Connecticut regulators have taken direct aim at the fast-growing prediction market industry. The state’s Department of Consumer Protection (DCP) has issued cease-and-desist orders to Kalshi, Robinhood, and Crypto.com, requiring them to immediately stop offering sports-related event contracts to Connecticut residents.
Officials argue that these products constitute unlicensed online gambling, placing them squarely in violation of state wagering laws.
State Regulators Call It Illegal Gambling
At the center of the dispute is Connecticut’s classification of these sports-event contracts as sports wagering, which requires a state license to operate. According to the DCP, the three companies have been offering contracts tied to sports outcomes without meeting any of the regulatory requirements imposed on legal sportsbooks.
The agency also highlighted several violations, including offerings accessible to users under the age of 21, failure to meet platform integrity and technical standards, and the absence of protections designed to prevent insider wagering. Regulators warned that unlicensed platforms lack basic consumer safeguards, leaving users exposed and providing no recourse if funds are lost or disputes arise.
Companies Point to Federal Oversight, Not Gambling
Kalshi and Robinhood have pushed back on these characterizations, arguing that their event-based markets fall under federal derivatives regulation, not gambling law. Both companies maintain that the contracts are regulated by the Commodity Futures Trading Commission (CFTC), framing them as financial instruments rather than wagers.
This clash reflects a growing divide between state-level gambling authorities and a new class of prediction-market platforms that view themselves as part of the broader digital-asset and derivatives ecosystem rather than traditional sportsbooks.
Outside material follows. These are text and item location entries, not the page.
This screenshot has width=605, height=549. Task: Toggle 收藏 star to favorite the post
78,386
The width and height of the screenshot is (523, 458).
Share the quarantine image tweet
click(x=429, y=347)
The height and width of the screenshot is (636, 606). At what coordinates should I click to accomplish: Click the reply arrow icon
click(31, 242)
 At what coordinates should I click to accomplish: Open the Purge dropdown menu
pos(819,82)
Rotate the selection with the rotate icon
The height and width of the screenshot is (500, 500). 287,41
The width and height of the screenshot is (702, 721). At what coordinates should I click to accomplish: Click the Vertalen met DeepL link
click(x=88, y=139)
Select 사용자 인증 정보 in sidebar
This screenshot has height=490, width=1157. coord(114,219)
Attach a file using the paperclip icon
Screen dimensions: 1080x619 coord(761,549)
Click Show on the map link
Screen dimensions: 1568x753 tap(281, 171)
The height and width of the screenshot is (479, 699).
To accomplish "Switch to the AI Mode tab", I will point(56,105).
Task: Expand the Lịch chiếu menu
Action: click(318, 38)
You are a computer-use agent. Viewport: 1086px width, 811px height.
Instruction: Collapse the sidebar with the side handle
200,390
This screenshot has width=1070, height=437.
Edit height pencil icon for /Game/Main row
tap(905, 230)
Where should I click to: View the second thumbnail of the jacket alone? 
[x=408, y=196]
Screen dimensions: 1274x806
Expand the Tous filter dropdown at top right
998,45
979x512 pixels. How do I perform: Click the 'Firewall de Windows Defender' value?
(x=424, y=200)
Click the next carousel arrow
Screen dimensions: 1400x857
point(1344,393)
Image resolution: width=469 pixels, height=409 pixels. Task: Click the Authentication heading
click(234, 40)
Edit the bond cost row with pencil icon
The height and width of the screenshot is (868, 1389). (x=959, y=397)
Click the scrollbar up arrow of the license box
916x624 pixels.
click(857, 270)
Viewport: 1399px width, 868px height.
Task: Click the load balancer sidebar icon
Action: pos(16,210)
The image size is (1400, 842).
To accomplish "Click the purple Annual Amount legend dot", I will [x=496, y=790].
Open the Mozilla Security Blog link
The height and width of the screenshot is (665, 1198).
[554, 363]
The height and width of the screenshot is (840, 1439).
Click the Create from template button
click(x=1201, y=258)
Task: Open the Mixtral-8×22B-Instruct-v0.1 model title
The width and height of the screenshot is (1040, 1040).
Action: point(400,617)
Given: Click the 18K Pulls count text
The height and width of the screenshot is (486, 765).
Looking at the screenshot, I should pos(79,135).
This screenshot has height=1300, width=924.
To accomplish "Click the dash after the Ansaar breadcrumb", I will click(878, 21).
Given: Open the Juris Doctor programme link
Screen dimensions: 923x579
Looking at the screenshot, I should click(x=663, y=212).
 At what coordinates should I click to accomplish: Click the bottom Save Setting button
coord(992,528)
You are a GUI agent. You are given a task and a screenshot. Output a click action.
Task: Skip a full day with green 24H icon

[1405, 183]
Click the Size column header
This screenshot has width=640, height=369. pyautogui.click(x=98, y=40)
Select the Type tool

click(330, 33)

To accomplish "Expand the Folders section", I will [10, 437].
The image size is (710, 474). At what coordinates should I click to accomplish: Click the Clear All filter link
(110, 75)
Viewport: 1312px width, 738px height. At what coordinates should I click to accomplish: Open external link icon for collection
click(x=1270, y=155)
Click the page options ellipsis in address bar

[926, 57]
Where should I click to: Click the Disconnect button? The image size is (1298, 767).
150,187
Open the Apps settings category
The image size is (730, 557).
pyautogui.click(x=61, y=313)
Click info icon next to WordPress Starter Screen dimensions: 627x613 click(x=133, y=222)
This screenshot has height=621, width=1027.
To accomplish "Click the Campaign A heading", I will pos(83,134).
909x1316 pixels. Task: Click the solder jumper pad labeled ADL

A Broader Regulatory Conflict Emerging
The dispute also underscores the widening gap between prediction markets and state-regulated sportsbooks such as FanDuel, DraftKings, and Fanatics, which operate legally in Connecticut under strict licensing conditions. While these sportsbooks fall neatly into state gambling frameworks, the newer derivatives-style platforms challenge traditional definitions, prompting regulators to determine where they fit within the law.
Earlier in 2025, the CFTC also scrutinized Crypto.com’s sports-linked products, requesting a pause in trading, another sign that prediction markets are increasingly caught between competing regulatory regimes.
Part of Connecticut’s Escalating Enforcement Strategy
The cease-and-desist orders follow a broader pattern of aggressive enforcement in the state. Just five months earlier, Governor Ned Lamont signed legislation tightening gambling oversight, and in 2024 the state banned offshore betting platform Bovada, issuing its own cease-and-desist in June.
Connecticut’s latest move signals that regulators intend to apply their gambling laws assertively to digital-asset platforms offering sports-linked contracts, even when those companies claim federal oversight. As prediction markets grow in popularity, this regulatory tug-of-war between state gambling frameworks and CFTC-regulated derivatives venues is becoming increasingly difficult for platforms to navigate.